Trump reforça a impressão de que seu objetivo central é negar por completo a agenda de seu antecessor, o democrata Barack Obama.

Grandes acordos tendem a ser imperfeitos pela multiplicidade de interesses que envolvem. Apesar disso, em tempos nos quais é difícil construir pactos consensuais, tanto sociais quanto internacionais, Trump desperdiçou a chance de colocar-se como líder em um dos poucos arranjos nos quais já havia vencido a capacidade conciliadora.

Poderia beneficiar-se desse status sem comprometer elevado capital político. No lugar disso, preferiu governar para a minoria, para a ala nacionalista do Partido Republicano e parte do eleitorado conservador.
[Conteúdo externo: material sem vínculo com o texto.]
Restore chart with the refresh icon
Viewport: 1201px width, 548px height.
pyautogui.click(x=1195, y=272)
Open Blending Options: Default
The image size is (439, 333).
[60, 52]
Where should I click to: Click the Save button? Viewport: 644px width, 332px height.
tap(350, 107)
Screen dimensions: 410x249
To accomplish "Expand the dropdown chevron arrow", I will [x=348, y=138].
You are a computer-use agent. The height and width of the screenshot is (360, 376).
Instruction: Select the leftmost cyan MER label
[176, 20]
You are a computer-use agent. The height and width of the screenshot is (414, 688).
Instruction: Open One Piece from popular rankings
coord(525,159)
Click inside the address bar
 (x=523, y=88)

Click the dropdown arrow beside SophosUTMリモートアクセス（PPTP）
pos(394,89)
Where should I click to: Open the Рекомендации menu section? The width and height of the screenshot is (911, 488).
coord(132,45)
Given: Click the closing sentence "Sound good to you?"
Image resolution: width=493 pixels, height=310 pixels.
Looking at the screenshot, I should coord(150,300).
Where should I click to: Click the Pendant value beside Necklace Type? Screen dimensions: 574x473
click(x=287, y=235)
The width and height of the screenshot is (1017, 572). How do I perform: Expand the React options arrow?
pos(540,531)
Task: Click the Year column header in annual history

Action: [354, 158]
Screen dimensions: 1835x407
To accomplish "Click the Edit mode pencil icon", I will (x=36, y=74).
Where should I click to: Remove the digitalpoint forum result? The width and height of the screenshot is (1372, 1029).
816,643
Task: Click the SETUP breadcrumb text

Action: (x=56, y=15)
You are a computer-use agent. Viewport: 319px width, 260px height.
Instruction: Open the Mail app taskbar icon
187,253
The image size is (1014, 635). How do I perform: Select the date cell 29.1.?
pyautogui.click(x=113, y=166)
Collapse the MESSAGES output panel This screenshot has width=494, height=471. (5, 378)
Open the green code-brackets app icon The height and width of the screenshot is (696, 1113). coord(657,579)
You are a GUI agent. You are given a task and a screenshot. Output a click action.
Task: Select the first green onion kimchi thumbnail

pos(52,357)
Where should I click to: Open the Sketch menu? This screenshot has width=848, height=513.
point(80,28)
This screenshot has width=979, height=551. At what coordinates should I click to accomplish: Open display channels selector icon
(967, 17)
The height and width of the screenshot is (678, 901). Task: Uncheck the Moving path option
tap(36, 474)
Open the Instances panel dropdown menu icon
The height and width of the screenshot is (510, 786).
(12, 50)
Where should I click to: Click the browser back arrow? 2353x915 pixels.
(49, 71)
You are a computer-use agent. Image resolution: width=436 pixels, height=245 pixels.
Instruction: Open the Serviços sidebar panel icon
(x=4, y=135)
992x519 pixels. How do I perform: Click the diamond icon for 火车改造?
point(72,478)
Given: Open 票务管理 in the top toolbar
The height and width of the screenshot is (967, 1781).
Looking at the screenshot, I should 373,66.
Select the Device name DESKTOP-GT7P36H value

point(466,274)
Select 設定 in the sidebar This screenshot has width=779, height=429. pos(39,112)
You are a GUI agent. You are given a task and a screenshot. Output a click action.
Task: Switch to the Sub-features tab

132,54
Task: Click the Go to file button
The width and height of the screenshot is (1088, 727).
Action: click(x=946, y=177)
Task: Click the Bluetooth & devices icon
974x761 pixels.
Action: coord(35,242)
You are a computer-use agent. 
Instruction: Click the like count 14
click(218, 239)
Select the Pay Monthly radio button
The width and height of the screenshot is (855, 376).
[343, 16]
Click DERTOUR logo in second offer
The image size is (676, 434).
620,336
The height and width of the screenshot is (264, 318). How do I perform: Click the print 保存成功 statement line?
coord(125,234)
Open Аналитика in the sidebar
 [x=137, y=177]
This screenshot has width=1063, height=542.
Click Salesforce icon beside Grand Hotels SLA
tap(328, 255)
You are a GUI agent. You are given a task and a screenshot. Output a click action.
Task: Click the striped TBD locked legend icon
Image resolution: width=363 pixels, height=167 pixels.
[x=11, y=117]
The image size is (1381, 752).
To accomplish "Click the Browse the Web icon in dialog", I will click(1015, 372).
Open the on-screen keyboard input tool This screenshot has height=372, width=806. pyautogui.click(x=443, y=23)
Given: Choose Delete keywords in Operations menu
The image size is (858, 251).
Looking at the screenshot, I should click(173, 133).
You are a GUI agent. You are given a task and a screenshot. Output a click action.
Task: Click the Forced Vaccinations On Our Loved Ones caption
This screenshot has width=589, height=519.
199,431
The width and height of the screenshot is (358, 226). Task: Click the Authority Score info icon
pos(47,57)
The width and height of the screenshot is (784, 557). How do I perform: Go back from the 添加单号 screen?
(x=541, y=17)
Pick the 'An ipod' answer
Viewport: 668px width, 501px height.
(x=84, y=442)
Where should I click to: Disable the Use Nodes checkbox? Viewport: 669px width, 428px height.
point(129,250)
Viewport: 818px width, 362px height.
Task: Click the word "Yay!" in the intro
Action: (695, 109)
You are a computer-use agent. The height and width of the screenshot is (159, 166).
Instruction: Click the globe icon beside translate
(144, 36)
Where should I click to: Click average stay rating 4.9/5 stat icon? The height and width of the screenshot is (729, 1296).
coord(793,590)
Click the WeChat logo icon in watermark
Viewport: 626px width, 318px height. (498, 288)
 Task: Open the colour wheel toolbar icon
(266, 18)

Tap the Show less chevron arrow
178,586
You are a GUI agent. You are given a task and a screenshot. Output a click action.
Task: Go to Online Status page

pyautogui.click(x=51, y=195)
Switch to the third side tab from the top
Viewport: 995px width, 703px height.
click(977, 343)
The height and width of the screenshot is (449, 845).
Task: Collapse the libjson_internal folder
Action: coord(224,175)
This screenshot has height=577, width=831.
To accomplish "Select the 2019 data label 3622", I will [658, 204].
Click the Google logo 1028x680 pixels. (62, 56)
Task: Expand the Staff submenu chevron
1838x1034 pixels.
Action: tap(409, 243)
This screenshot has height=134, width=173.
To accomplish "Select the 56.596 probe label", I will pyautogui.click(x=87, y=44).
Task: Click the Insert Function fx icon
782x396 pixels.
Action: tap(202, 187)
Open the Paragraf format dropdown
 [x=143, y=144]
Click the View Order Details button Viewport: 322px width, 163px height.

Outra vez, virou as costas para a ordem internacional erigida pelos próprios Estados Unidos há 70 anos.

Trata-se de uma manifestação do lado perverso da política: quando visões de mundo divergentes, acompanhadas de vaidade e senso de oportunidade, comprometem a criação de um projeto de desenvolvimento de longo prazo.

O governo norte-americano poderá propor uma renegociação futura do Acordo de Paris – e mesmo a retirada efetiva deste compromisso não é imediata, devendo levar anos. De qualquer forma, os Estados Unidos de Trump ainda carecem de um plano estratégico. Sem pensar o futuro, seguem tentando reviver o passado.


[Texto originalmente publicado na Folha de S. Paulo, em 07/06/2017.]